— Your tasks —
A – Copy the passage about weekend plans starting at "Picture this." and ending at "to do laundry.", swapping every "Friday" for "Saturday".
B – Write a continuation of the passage about weekend plans, picking up after its final line.

Picture this.
It’s Friday night. You’ve been waiting for this point all week. You made it through two Econ 10 lectures, stayed (mostly) awake through all three hours of your freshman seminar, consumed the mystery meat being served in the dining hall, went to 6+ comp meetings for clubs you’ll never get into, turned in 17 covid tests, worked up the courage to go to the gym, and consistently neglected to do laundry.
You tell yourself it’s okay you didn’t go out Thursday night—it could wait another night. After all, it’s better to save your energy anyway. Friday would be the night to end all nights. Right?
Wrong. It’s 9 pm when you start sending out texts. “What’s going on tonight?” Your heart sinks a little more each time you get the same response. 2 words, 8 fateful letters:
The river.

(Stored data)

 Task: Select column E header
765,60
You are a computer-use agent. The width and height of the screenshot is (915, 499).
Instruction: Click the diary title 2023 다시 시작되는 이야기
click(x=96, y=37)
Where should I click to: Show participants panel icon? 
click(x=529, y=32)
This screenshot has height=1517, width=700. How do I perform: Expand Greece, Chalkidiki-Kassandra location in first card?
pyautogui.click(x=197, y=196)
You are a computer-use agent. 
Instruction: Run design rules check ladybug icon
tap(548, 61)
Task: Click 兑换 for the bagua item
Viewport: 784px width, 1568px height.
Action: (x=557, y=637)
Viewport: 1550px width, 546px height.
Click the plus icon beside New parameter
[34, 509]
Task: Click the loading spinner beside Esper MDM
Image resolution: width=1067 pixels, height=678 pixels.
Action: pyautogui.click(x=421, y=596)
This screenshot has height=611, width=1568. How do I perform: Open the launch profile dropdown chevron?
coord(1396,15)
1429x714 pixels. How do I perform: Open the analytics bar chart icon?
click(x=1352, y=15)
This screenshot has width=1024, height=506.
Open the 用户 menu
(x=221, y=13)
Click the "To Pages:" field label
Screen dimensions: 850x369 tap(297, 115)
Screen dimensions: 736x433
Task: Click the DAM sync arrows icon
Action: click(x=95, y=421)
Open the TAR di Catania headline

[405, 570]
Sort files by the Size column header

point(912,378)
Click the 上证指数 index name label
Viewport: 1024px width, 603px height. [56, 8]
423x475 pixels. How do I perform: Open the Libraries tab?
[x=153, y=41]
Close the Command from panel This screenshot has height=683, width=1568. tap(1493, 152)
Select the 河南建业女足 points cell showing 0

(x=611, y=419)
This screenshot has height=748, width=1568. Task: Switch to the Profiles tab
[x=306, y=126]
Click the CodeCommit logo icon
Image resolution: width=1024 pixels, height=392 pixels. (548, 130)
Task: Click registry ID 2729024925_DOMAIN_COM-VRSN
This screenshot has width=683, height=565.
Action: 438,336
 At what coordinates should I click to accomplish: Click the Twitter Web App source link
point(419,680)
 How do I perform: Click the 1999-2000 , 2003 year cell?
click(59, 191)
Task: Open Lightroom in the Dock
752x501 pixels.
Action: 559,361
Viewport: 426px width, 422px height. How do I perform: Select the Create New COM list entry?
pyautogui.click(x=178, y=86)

— Set of answers —
A –
Picture this.
It’s Saturday night. You’ve been waiting for this point all week. You made it through two Econ 10 lectures, stayed (mostly) awake through all three hours of your freshman seminar, consumed the mystery meat being served in the dining hall, went to 6+ comp meetings for clubs you’ll never get into, turned in 17 covid tests, worked up the courage to go to the gym, and consistently neglected to do laundry.

B –
Once you’ve had enough drinks to stomach the fact that you’re going to the river yet again, you begin heading over. It doesn’t take long until you spot the massive horde in the distance. As you get closer, the dark mob begins to take the shape of students—unrecognizable in the pitch black. There are probably 200 Harvard first-years standing next to the Charles, each one worse at handling their alcohol than the next. The absence of music makes it painfully awkward, especially once you’ve run through the typical lineup of conversation-starters: where are you from? what dorm are you in? You scramble to find a familiar face, only to find that one kid in your section whose name you can’t remember. The minutes crawl by.
When you’ve finally had enough (and it doesn’t take long), you decide to call it a night. You’ve almost escaped back to your dorm when someone in the throng of people shouts something that resembles “Jefe’s.” You can’t resist—what night is complete without some subpar Mexican food?
You only sort of regret buying two orders of the nachos—they must taste better at 2 am. It’s an hour later when you finally get back to your dorm. As you fall asleep, drained from the weight of your own disappointment, you find yourself trying to remember why you didn’t just go to a big state school. It doesn’t help that your social media has been nonstop flooded by seas of yellow and blue on game day. But, as always, you are kept afloat by one thing, and one thing only: the tragically naive pipedream that next week will be better. (Spoiler alert: it won’t be.)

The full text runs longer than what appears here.